**DIRECTIONS FOR THIS TASK**
Can you copy the passage below about the AVN name decision word for word, between "P.S good luck" and "the Commonwealth government.", inclusive?

SOURCE PASSAGE section start

It seems strange that a furniture sale should come before mention of the court case. But then Meryl Dorey always did make money her number one priority. So to celebrate the AVNs impending doom myself and Peter Bowditch enjoyed a beer in the pub.

I sent the photo to Meryl as a reminder that we haven’t forgotten her.

Greetings Ms Dorey,

Myself and Mr Bowditch are drinking beer in your dishonor.  The funds from your unsuccessful AVO appeal are certainly coming in handy at this time so it seems only fitting that we should send you this photo as proof that your money is well spent.

P.S good luck in court tomorrow. 

Your friend,

~Dan Buzzard

We then had to wait until Monday for the decision to be handed down, and it was everything we had hoped for.

The Australian Vaccination Network Inc (AVN) has been directed to change its name. The main reason the Director General of the Department of Finance and Services gave for making that direction was that the name is likely to mislead the public in relation to the nature, objects or functions of AVN. The Director General found that AVN’s message is anti-vaccination and that the name does not reflect that message. Two other reasons the Director General relied on were that the name is “undesirable” and that it suggests a connection with the Commonwealth government.

AVN applied to the Tribunal for a review of that decision. I have decided that the decision to direct AVN to adopt a new name is the correct and preferable decision. But my conclusion is not based on a finding that AVN’s message is exclusively anti-vaccination, that the name suggests a connection with the Commonwealth government or that the name itself is undesirable.

SOURCE PASSAGE section end
RAW DATA section start

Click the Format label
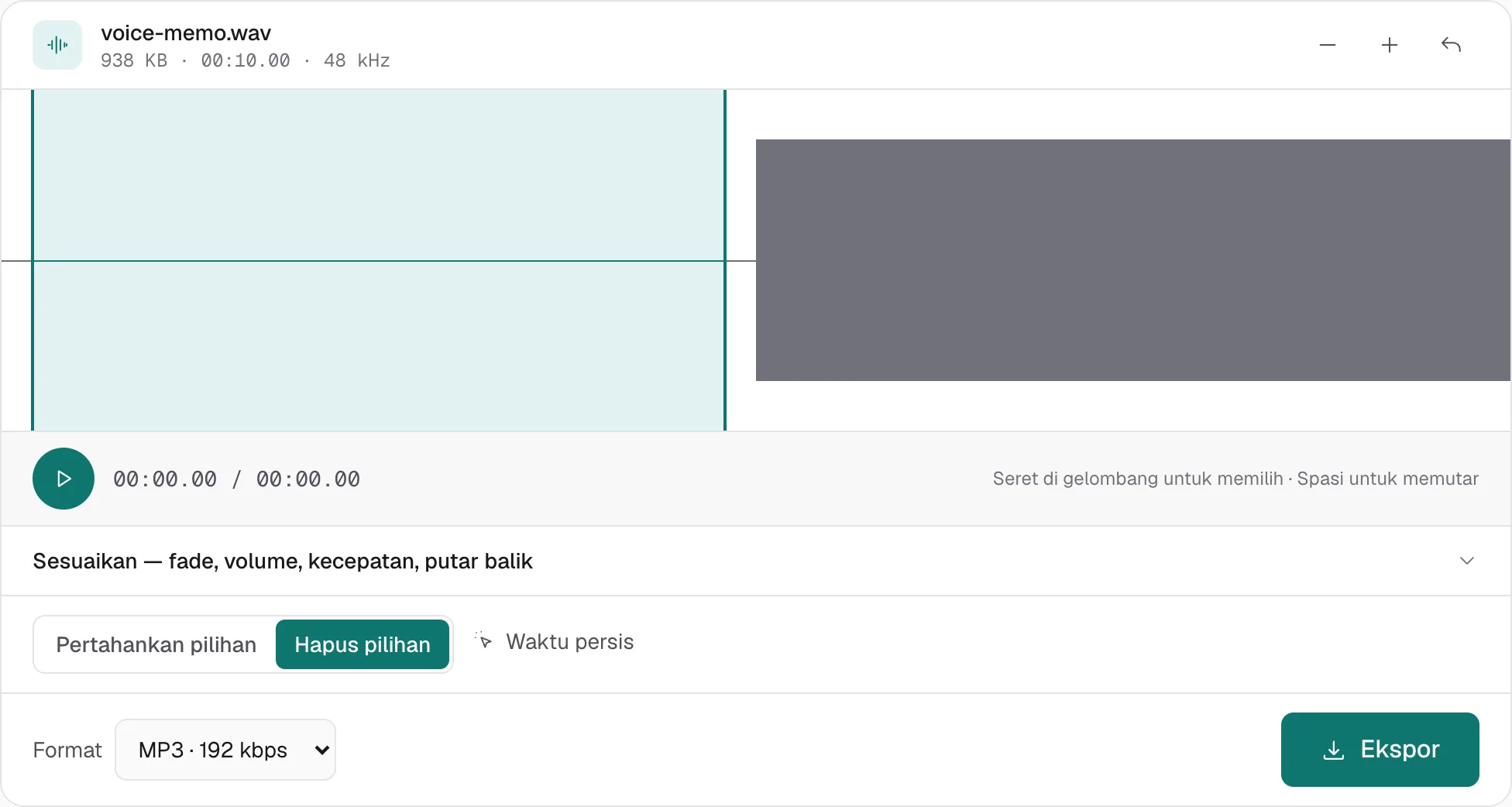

RAW DATA section end
RAW DATA section start

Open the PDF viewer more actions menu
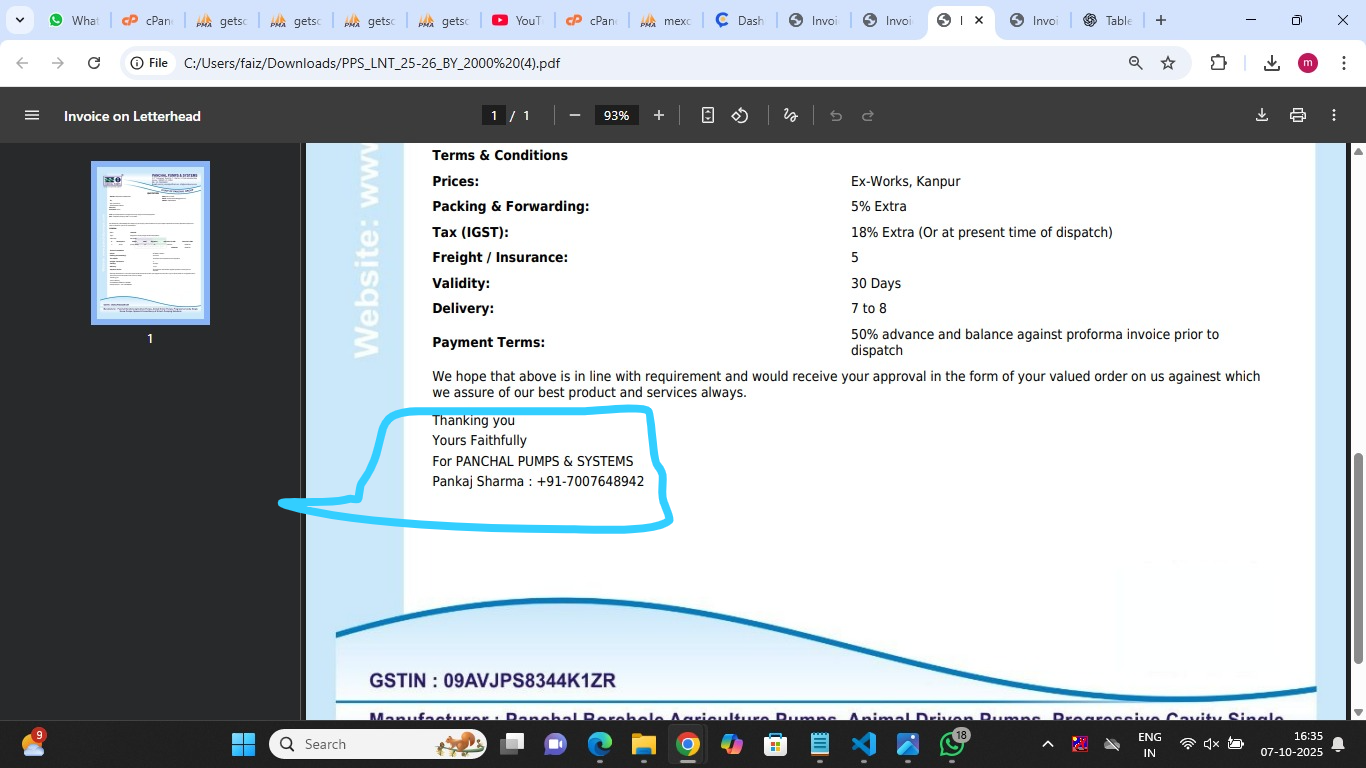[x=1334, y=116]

RAW DATA section end
RAW DATA section start

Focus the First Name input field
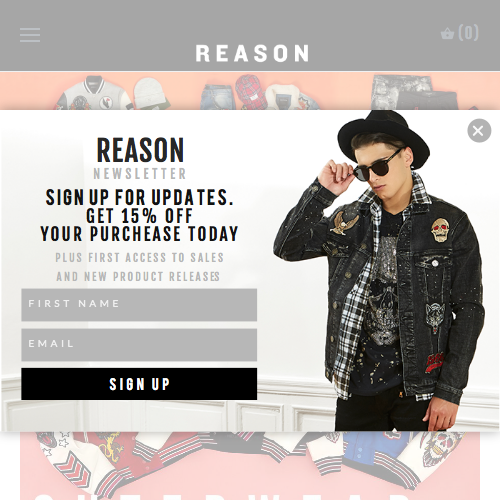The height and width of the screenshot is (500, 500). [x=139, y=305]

RAW DATA section end

**RESPONSE**
P.S good luck in court tomorrow. 

Your friend,

~Dan Buzzard

We then had to wait until Monday for the decision to be handed down, and it was everything we had hoped for.

The Australian Vaccination Network Inc (AVN) has been directed to change its name. The main reason the Director General of the Department of Finance and Services gave for making that direction was that the name is likely to mislead the public in relation to the nature, objects or functions of AVN. The Director General found that AVN’s message is anti-vaccination and that the name does not reflect that message. Two other reasons the Director General relied on were that the name is “undesirable” and that it suggests a connection with the Commonwealth government.